Nachstehend erhalten Sie unseren neueste Veröffentlichung zur Fernabhaltung von Gesellschafterversammlungen in polnischen GmbHs im Lichte der Covid -19 Krise.
The outbreak of the covid -19 virus pan-epidemic has forced people to remain at home and conduct work remotely in these strange times. Governments have issued policies asking citizens to observe social distance rules and to avoid gathering together. In addition, swathes of populations endure lockdowns and self–isolations. All these newly introduced measures to fight against the coronavirus also limit the possibility of holding meetings of shareholders within companies in person. The question arises as to whether the conduct of digital meetings by using modern techniques such Skype and video conferencing are permitted by Polish company law.
First of all, action by the shareholders normally binds the company only when taken in a regular or properly called meeting after (mostly written) notice including the agenda required by a company’s articles of association has been given.
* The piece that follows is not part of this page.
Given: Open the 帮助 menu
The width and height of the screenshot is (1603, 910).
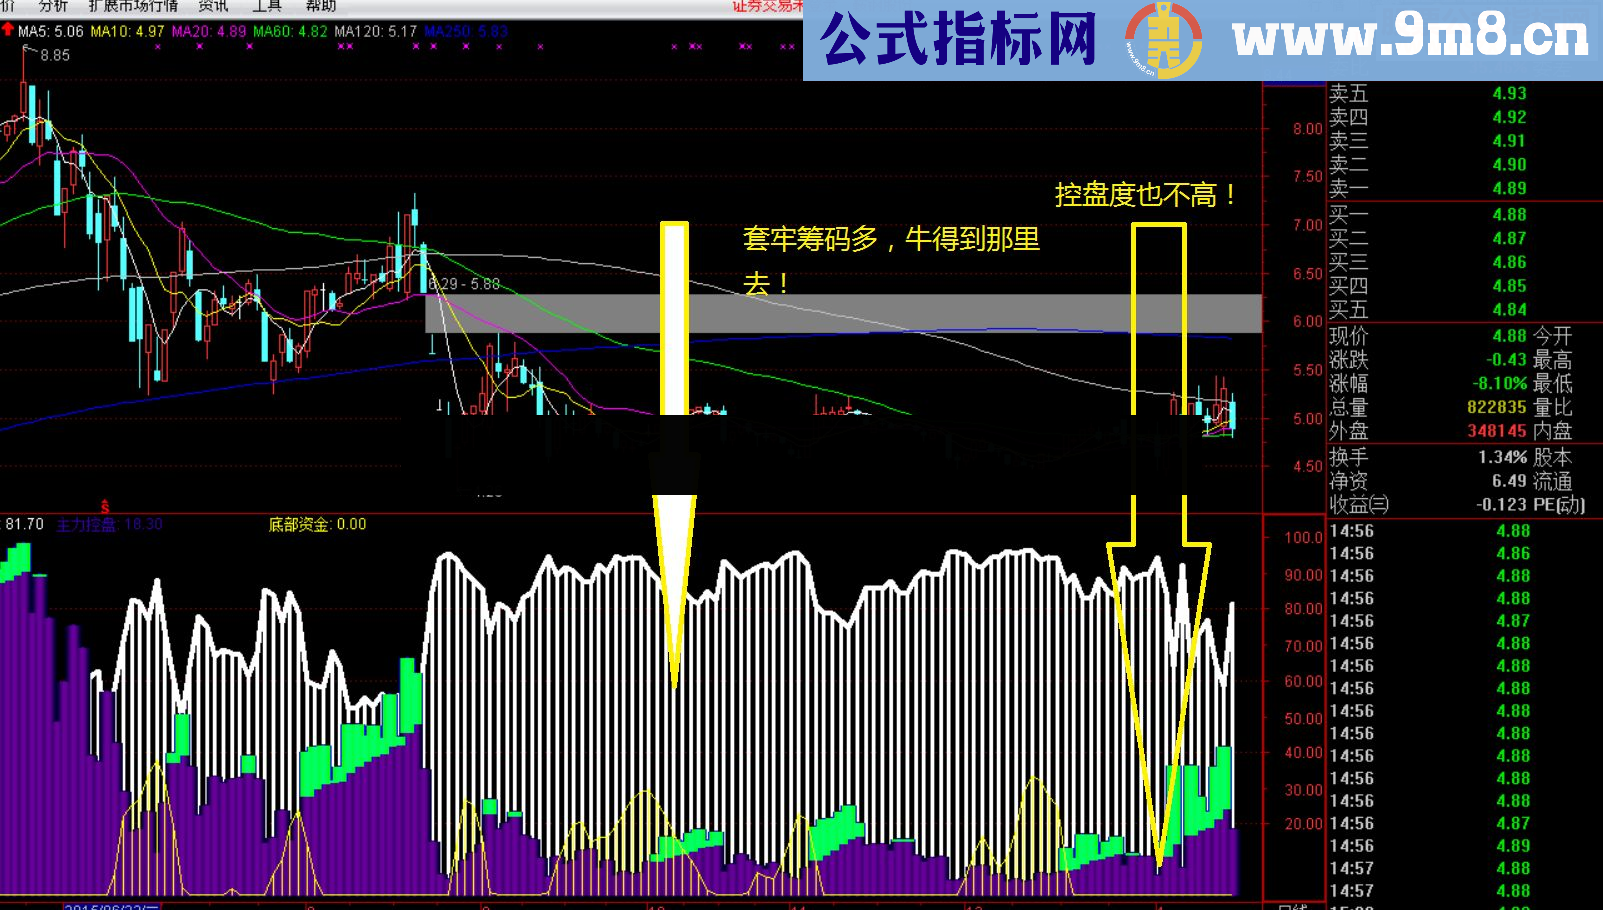Looking at the screenshot, I should tap(320, 5).

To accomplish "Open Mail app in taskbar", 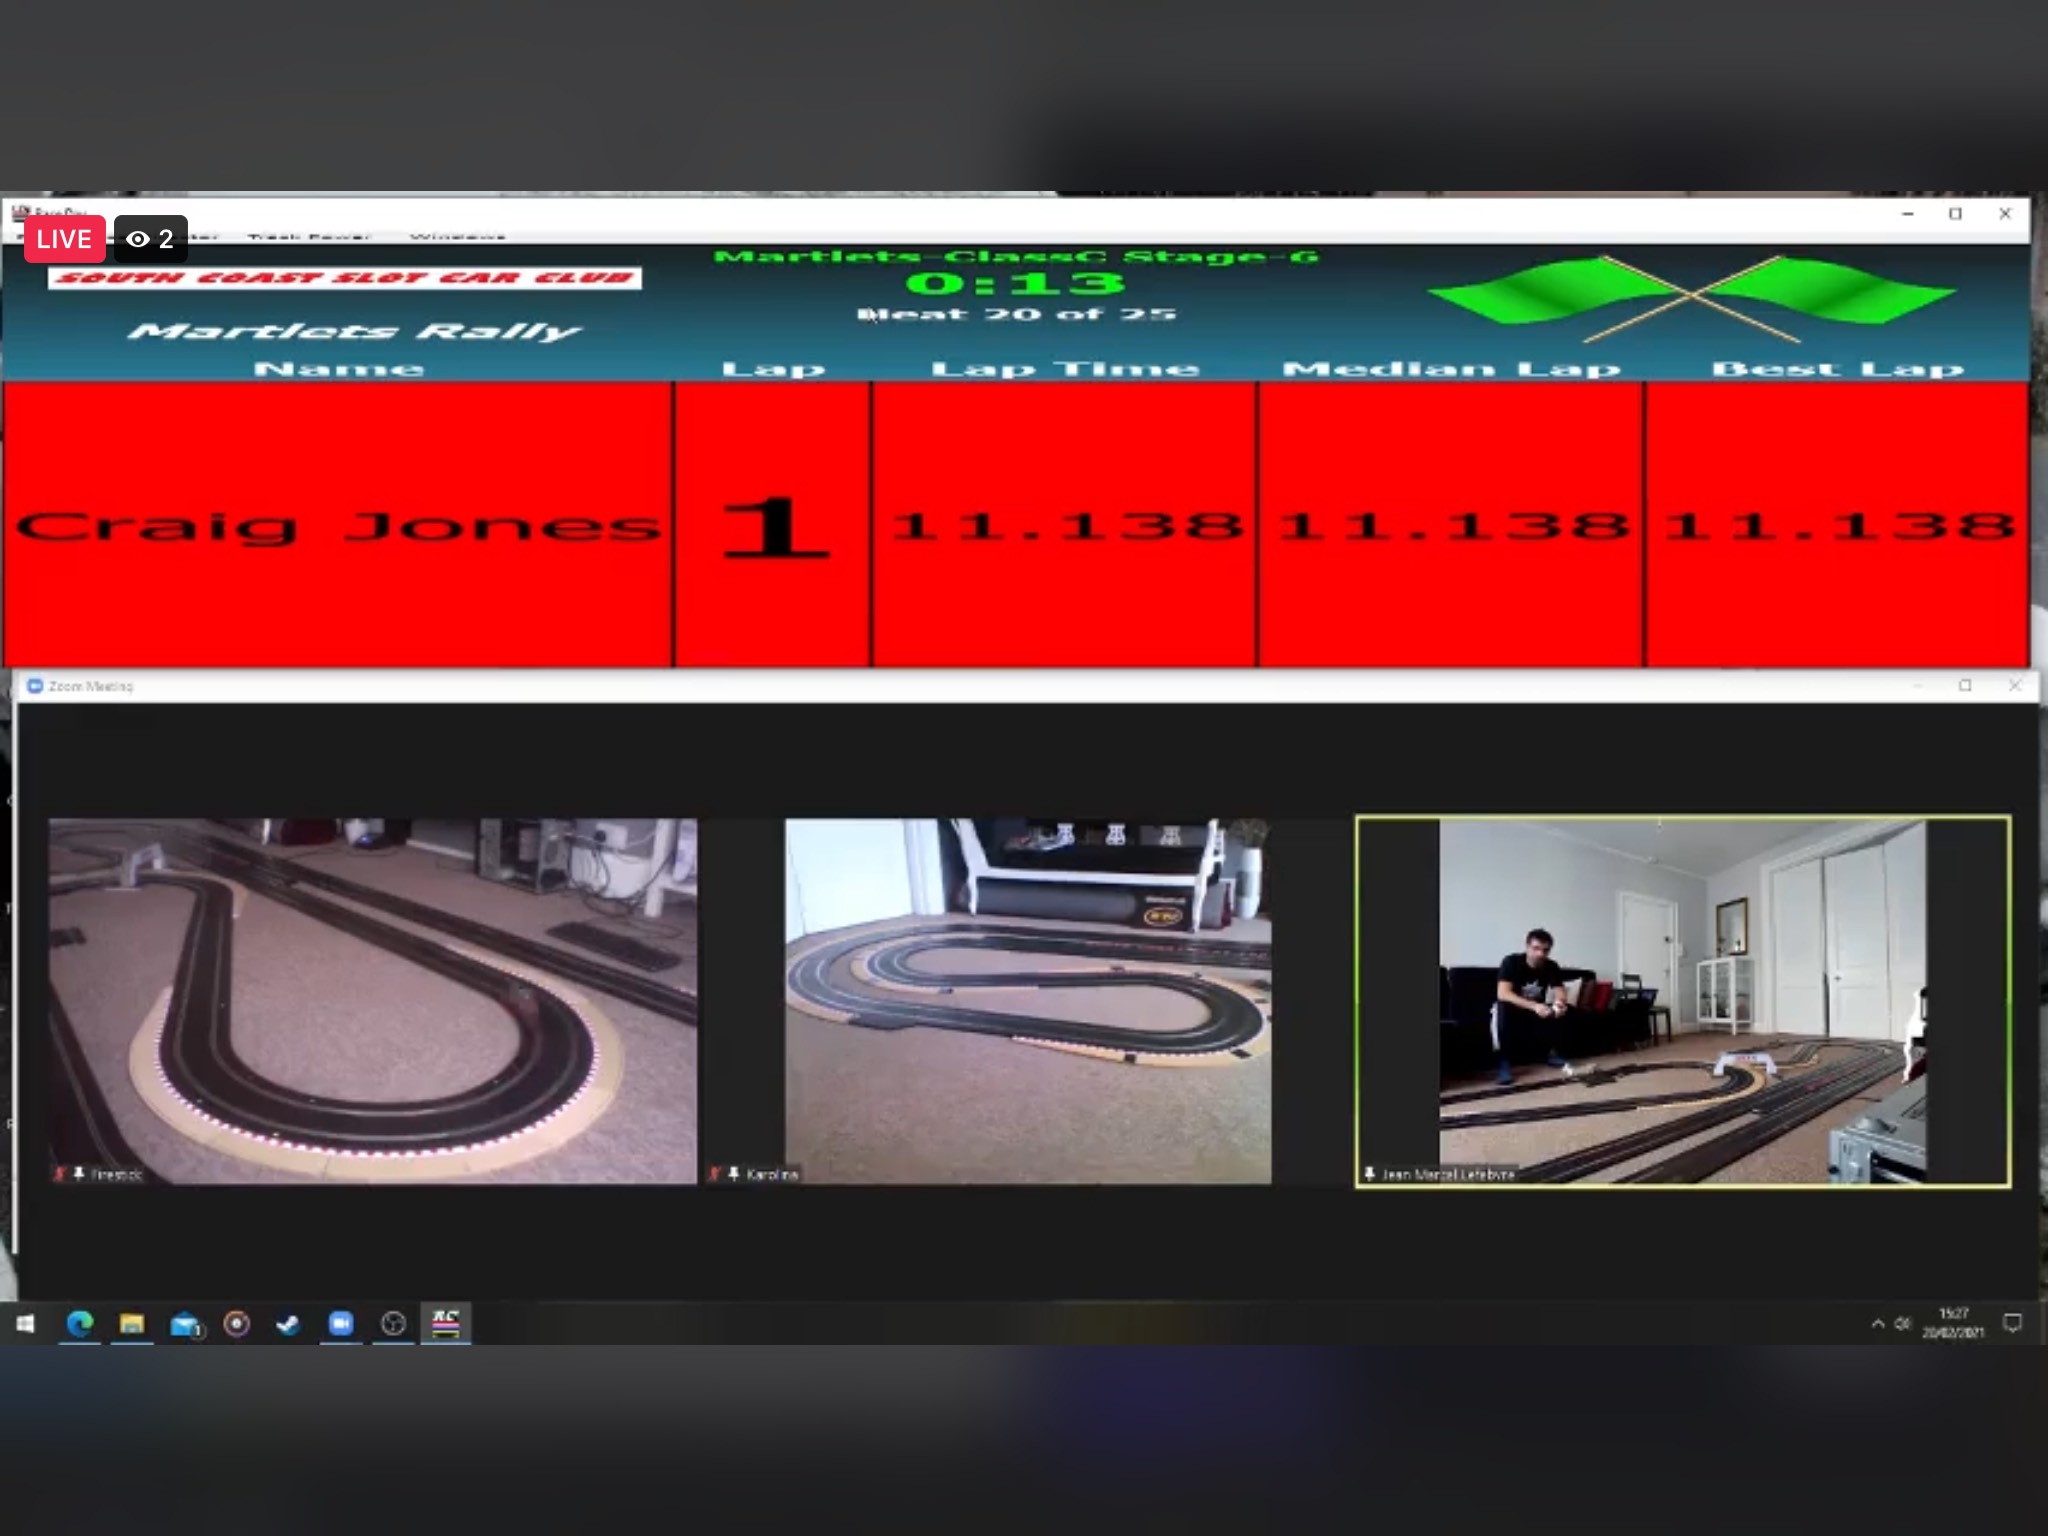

The manner of digitally held meetings for instance via a video conference which allows the shareholders communication without face to face presence is still rare and certainly not foreseen in many current texts of companies articles of associations. Furthermore, the Polish legislator already introduced a new act amending the Polish Commercial Companies Code at the beginning of September 2019 according to which participation in shareholders meetings of private limited companies could be conducted by using means of electronic communication including transmission of the meeting, two -way communication between shareholders and exercising of the voting in person or by proxy. However, the attending and transacting of business at such a digital meeting will only be allowed after articles of associations of companies have been tailored to the new regulation and this may cause problems. The change of the terms of these articles usually requires the form of a notary deed (e.g. within private limited liabilities companies) and this does certainly not serve the purpose of a meeting to be held in an emergency situation such as the outbreak of the current pandemic. If companies have failed to date to incorporate the aforementioned changes into their articles of associations under their authority and to prescribe the holding and voting at their meetings using for instance the internet, then it is often conceded as a general rule in many states, including Poland, that action approved informally by all shareholders will bind the company. Difficulties may occur if less than unanimous approval is given but in these trying times of the coronavirus pandemic any disapproval to holding a digital meeting might be regarded as a violation of the sort of fiduciary relationships between shareholders in privately held limited liabilities companies, not only in Poland.